Buy at: Uncommon Goods or Etsy Best for: Long-tenured coworkers, sentimental occasions, team farewell gifts
9. A Gift Card from a Brand They’ll Actually Use in Retirement
The store matters here more than most occasions. A retirement gift card should reflect where someone is headed, not where they’ve been. Think about what they’ve talked about: a favorite restaurant they plan to visit more, or a golf retailer for the game they’re finally going to have time for. PerfectGift carries 200+ merchant gift cards, with options for digital or physical delivery. Picking the right brand turns a straightforward gift into a genuinely thoughtful one.
Buy at: PerfectGift.com Best for: Coworkers whose hobbies and plans you know, individual gifts
10. PerfectGift Best
PerfectGift Best is a step up from a standard gift card in every sense. The premium gift experience opens to reveal a built-in video player, so teams can upload a video message ahead of time, and the recipient presses play when they open it. Even the gift card itself is customizable, allowing for photo printing and short messages. The underlying balance works through PerfectGift+, so they can put it toward hundreds of brands, transfer it to their bank via Zelle, or swap for a physical Visa gift card — whatever makes sense for how they want to spend their retirement. For a coworker who's been around long enough that a card in an envelope wouldn't quite cut it; this is the right call.

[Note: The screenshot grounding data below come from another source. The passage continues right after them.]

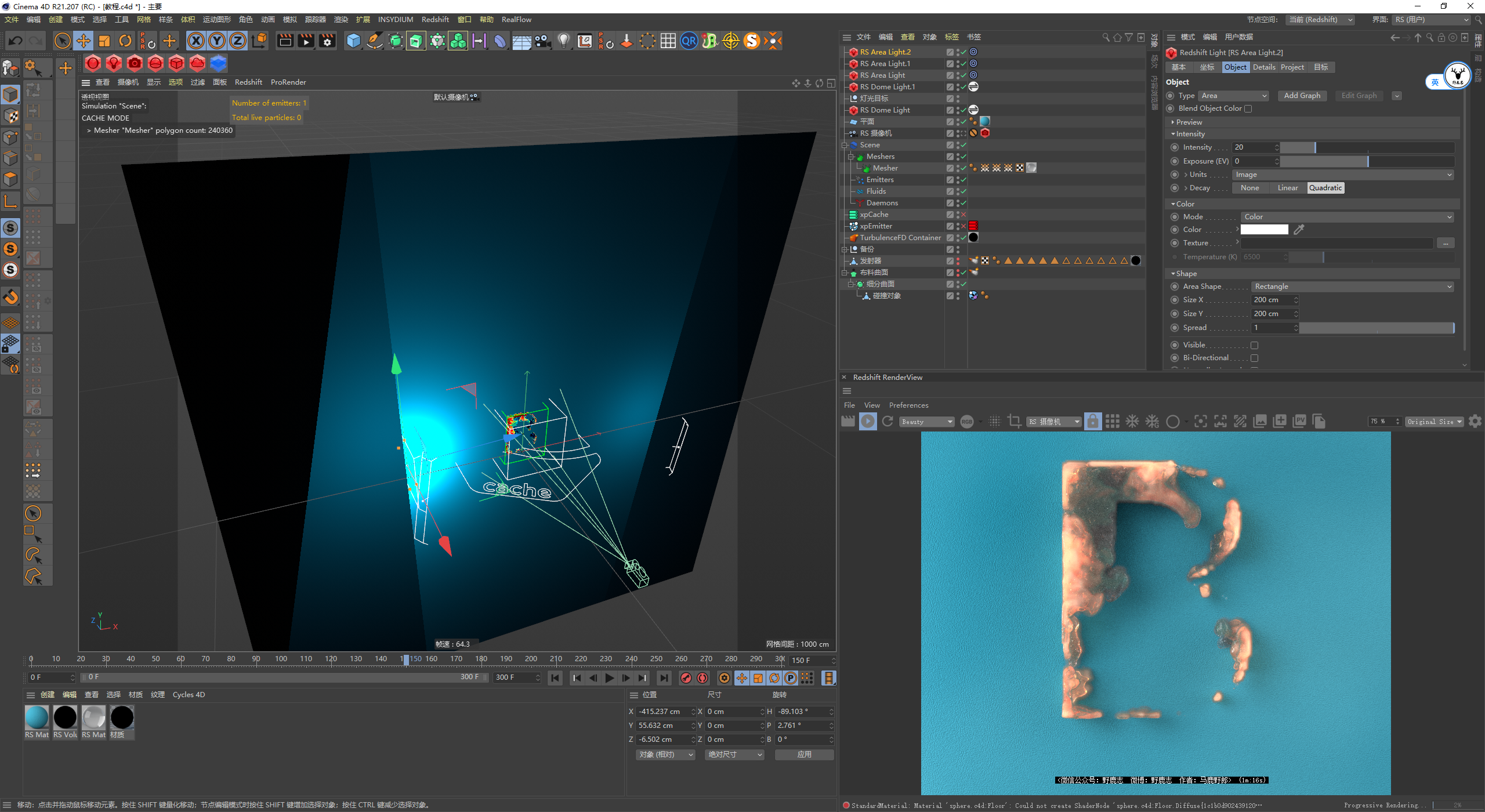This screenshot has width=1485, height=812.
Task: Add a Cube primitive object
Action: (353, 41)
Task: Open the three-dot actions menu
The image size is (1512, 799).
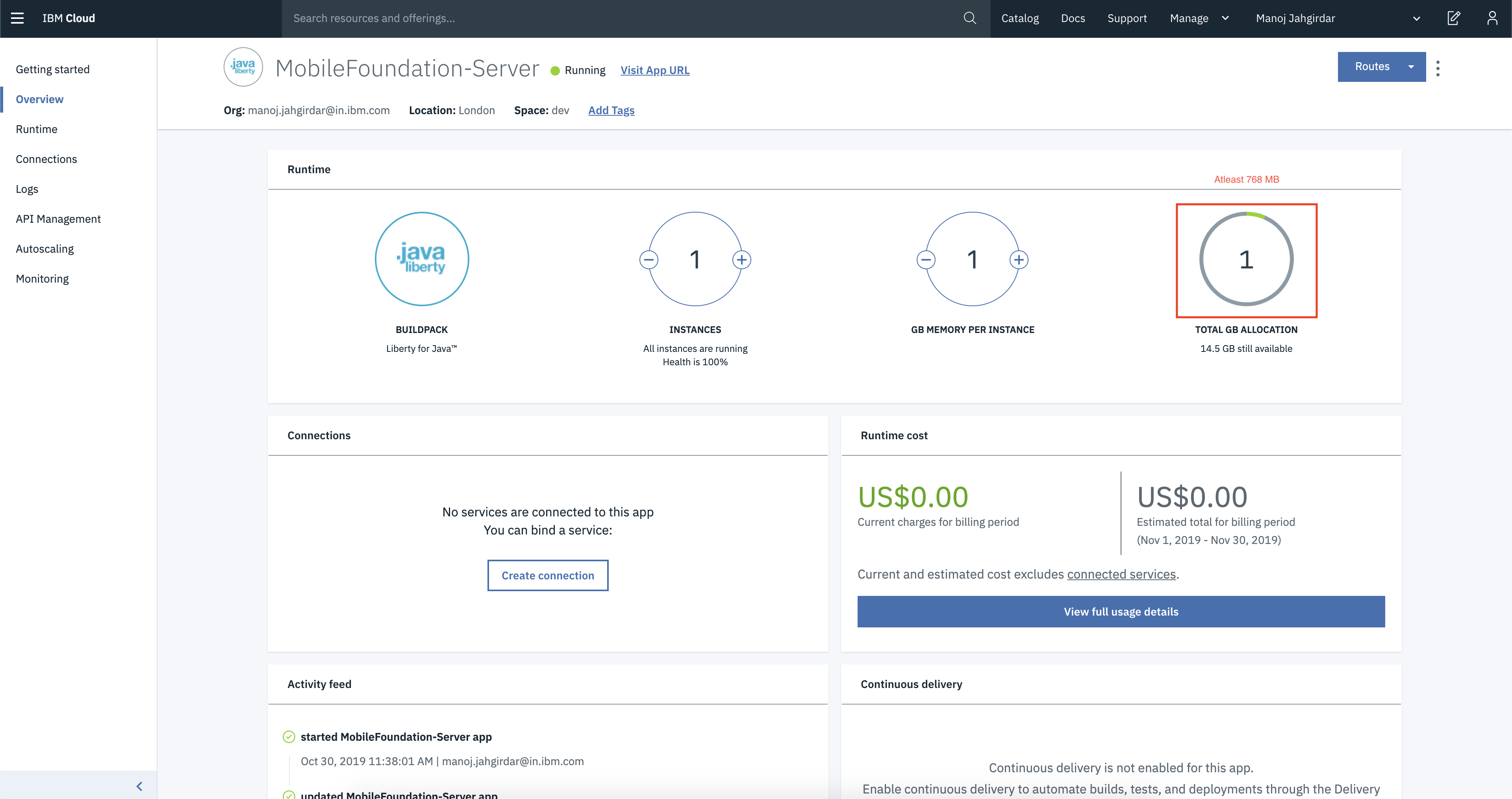Action: [x=1438, y=68]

Buy at: PerfectGift.com Best for: Group retirement gifts, long-tenured colleagues, any occasion that deserves a real moment
FREQUENTLY ASKED QUESTIONS
How much should coworkers spend on a retirement gift?
For individual gifts, $50–$100 is a respectful range for someone you've worked with closely. For group gifts, $20–$30 per person scales well — a team of six at $25 each reaches $150, which opens up premium options like quality leather goods or a meaningful experience. The size of the gift should reflect the depth of the relationship and the length of the career being celebrated, not just workplace convention.
What makes a good retirement gift different from a regular coworker gift?
Retirement gifts should look forward, not backward. The best ones acknowledge who someone is outside of work — their hobbies, travel plans, family, interests — rather than referencing their career. A great retirement gift says "we know you, not just what you did here." That's why experiences, personalized keepsakes, and flexible gifts tend to outperform generic office-adjacent items at this particular occasion.
Is a gift card appropriate for a retirement gift?
Yes — when it's chosen thoughtfully. A gift card for a travel brand, favorite restaurant, hobby retailer, or home improvement store tells a story about who the person is and what retirement looks like for them. A flexible option like PerfectGift+ works particularly well for group retirement gifts, where pooling contributions into a single, well-presented gift is cleaner than splitting a physical item.
What should you avoid giving as a retirement gift?
Avoid anything that ties back too heavily to their job — a mug that says "World's Best [Job Title]" or a plaque referencing their old role tends to land flat. Items that assume a specific lifestyle (golf gifts for someone who doesn't golf, travel items for someone who prefers home) miss the mark. And anything purchased without any thought to who the person actually is — a generic gift basket, a bottle of wine you know nothing about — reads as an afterthought for an occasion that deserves better.